## Goal of the exercise
Write out every line below that contains "target".

## Entries taken from a collection
+ + +
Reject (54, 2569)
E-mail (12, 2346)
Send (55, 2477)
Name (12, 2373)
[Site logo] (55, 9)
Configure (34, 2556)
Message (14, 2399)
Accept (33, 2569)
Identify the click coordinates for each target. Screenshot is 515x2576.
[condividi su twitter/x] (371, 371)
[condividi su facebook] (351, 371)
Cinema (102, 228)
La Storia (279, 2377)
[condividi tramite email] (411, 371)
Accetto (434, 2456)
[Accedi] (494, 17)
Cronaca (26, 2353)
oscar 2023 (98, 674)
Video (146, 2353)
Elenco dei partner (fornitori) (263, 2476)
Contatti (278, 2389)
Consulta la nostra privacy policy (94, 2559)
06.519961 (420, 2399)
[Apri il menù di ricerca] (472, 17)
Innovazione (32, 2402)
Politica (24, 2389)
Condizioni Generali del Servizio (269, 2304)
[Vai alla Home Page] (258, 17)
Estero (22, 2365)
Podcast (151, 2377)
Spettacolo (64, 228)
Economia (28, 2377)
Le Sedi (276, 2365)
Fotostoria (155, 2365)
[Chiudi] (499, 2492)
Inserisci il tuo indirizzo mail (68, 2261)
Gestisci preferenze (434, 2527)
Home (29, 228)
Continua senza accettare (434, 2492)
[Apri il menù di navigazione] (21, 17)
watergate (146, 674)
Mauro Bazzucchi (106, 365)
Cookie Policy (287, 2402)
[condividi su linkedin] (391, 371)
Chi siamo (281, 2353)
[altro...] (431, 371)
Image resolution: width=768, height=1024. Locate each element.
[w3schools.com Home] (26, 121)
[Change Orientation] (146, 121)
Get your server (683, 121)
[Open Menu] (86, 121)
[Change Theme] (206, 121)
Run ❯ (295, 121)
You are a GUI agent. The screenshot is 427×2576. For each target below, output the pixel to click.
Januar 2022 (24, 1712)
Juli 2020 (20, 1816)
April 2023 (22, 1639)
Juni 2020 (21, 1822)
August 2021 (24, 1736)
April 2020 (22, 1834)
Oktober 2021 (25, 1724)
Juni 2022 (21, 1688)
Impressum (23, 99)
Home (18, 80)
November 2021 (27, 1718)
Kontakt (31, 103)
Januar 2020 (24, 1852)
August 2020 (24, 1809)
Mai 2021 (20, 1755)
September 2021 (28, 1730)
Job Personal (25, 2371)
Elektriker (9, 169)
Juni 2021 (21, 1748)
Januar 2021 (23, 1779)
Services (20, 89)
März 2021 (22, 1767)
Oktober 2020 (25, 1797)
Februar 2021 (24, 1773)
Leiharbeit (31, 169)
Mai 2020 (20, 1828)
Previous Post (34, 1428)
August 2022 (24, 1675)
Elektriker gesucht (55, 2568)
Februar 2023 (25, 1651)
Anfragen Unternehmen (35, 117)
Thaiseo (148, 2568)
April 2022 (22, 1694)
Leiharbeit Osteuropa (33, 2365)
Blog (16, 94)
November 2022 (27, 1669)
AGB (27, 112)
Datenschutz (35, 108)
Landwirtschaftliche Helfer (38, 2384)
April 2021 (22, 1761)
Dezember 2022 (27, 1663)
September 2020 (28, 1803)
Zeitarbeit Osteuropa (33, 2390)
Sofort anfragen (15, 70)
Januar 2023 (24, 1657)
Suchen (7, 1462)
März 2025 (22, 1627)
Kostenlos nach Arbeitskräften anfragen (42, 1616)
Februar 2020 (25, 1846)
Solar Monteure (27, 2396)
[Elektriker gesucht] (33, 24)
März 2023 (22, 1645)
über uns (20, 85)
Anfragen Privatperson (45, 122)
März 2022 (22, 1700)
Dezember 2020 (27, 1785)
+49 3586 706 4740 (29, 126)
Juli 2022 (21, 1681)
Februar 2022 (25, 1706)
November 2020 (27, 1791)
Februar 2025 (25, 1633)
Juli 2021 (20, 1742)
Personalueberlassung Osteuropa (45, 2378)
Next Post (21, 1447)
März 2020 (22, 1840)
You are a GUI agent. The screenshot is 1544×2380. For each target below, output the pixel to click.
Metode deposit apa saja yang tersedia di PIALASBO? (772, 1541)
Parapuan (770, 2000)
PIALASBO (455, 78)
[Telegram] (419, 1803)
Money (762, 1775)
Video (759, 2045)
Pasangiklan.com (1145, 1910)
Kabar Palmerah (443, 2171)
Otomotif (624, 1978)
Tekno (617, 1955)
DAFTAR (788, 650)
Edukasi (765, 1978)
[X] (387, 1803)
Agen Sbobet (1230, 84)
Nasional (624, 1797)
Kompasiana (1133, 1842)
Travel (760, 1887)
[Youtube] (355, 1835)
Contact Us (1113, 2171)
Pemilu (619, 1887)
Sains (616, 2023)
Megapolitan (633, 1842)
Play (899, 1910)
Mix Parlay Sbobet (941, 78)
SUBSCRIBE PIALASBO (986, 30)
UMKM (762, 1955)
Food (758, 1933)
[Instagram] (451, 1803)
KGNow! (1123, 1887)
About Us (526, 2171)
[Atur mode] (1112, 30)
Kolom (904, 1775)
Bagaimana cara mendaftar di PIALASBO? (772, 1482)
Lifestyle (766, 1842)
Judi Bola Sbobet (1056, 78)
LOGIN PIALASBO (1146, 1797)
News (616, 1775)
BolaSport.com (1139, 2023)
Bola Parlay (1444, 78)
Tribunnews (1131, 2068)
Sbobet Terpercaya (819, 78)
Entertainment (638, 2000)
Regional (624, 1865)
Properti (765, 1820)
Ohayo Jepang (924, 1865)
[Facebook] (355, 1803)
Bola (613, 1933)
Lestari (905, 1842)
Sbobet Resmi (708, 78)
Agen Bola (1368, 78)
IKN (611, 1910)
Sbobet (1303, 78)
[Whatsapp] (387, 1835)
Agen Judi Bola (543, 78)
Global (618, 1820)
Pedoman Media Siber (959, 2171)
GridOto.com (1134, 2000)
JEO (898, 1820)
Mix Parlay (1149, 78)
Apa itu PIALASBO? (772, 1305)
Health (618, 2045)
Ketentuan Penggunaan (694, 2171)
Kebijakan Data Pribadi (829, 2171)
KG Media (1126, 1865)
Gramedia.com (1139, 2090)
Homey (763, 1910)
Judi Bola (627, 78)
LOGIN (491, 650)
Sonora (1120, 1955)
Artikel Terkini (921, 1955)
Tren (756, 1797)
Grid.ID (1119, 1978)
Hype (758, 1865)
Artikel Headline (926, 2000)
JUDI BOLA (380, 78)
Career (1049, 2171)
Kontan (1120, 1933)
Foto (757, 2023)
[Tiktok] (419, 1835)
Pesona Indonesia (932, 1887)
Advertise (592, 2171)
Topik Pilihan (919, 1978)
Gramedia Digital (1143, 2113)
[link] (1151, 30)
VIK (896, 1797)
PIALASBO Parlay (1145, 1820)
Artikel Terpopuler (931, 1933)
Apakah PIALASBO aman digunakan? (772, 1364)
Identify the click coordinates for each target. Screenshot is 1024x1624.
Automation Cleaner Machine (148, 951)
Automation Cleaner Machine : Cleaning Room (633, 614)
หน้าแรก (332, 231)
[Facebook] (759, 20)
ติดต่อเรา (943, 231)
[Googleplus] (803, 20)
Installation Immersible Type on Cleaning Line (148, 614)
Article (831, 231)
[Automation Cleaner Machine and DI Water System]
+ + +
## Solved exercise
Identify the click coordinates for each target. Screenshot is 515x2576.
You are a GUI agent. The screenshot is 427×2576. For each target below, output the pixel to click.
You are a GUI agent. The screenshot is 1544×2380. For each target below, output the pixel to click.
Identify the click coordinates for each target. Screenshot is 1024x1624.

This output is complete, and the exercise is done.